9. Practice strategic tillage
Use tillage only if, where and when deemed necessary to manage herbicide-resistant (HR) weeds. The risk of weeds developing resistance to herbicides is shown to be highest in no-tillage, owing to greater herbicide use and weed seed bank turnover rate. In some regions, tillage is an essential method for managing some glyphosate-resistant weeds.
8. Customize weed management by field
Weed management programs are not one size fits all – they should be customized on a field-by-field basis, as weed populations are not uniform across your land. Even within a typical field they are not generally consistent. Survey your weed populations before herbicide application. It is also possible to detect and manage weeds in real time using sprayers equipped with sensors.
7. Use weed sanitation practices
Equipment sanitation practices reduce both immigration of weed seeds and spores into a field and HR gene (seed or pollen) dispersal across a field. Reducing weed seed load into the soil can be achieved directly by harvest weed seed control practices, which include chaff carts, direct-harvest crop residue baling, narrow-windrow burning and seed pulverization
6. Rotate in-crop wheat and non-wheat herbicides
Many HR grassy weed populations (e.g., wild oats) are able to tolerate herbicides using the same mechanism as wheat. Therefore, it is important to rotate in-crop wheat and non-wheat herbicides to delay or manage this type of resistance. Avoiding continuous cereal crop rotations and including nonselective herbicides such as glyphosate or glufosinate in HR crops will help to achieve this objective.
5. Rotate herbicide groups
Rotate herbicides based on their group (site of action). The group number is identified on the front of each herbicide product. Where possible, across and within growing seasons, rotate the use of one herbicide group with other herbicide group(s) that control the same weeds in a field.
4. Use herbicide mixtures
Herbicide mixtures, or tank mixes, can be effective in delaying resistance. They are most successful when herbicide mixtures that combine different sites of action meet the criteria of 1) similar efficacy, 2) similar soil residual activity, and 3) different propensities for selecting for resistance in the target species. For example, mixtures of Group 2 and 4 herbicides having overlapping control of some key broadleaf weeds have been shown to delay or manage resistance.

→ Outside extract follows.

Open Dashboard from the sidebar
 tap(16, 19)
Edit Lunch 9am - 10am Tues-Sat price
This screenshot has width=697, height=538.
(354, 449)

3. Scout fields before and after herbicide applications
Scout your fields before in-crop herbicide application to determine what weeds are present, their distribution and abundance in order to customize an effective weed management plan. Additionally, scouting post-herbicide application will inform you of how successful you have been in controlling the targeted weeds. Whether using spreadsheet or mapping software, scouting data are important parameters to record annually.
2. Focus on crops and practices that promote competitiveness
Employ crops and practices that can aggressively compete with weeds. Some traits include rapid emergence (the ‘first up wins’) and ground cover, rapid and extensive canopy closure, and plant height. Crop competitiveness is optimized by good agronomic practices such as precision fertilizer placement near or at time of seeding, optimum seed placement and seedbed conditions, and high crop seeding rate. Adopt the ‘First up wins’ approach.
1. Ensure crop diversity is the foundation of your HRWM plan
The core of an effective HRWM plan is crop diversity. Include weed-competitive species and those with varied growth cycles and maturities in your crop plan – a mix of dicots and monocots, winter and spring planted, cool and warm season or annuals and perennials. While this approach ensures herbicide diversity, it also helps to provide different seeding and harvesting dates, and selection pressures on weed communities.
Beckie, H.J. and Harker, K.N.; Our top 10 herbicide-resistant weed management practices. Pest Manag Sci 73: 1045–1052 (2017).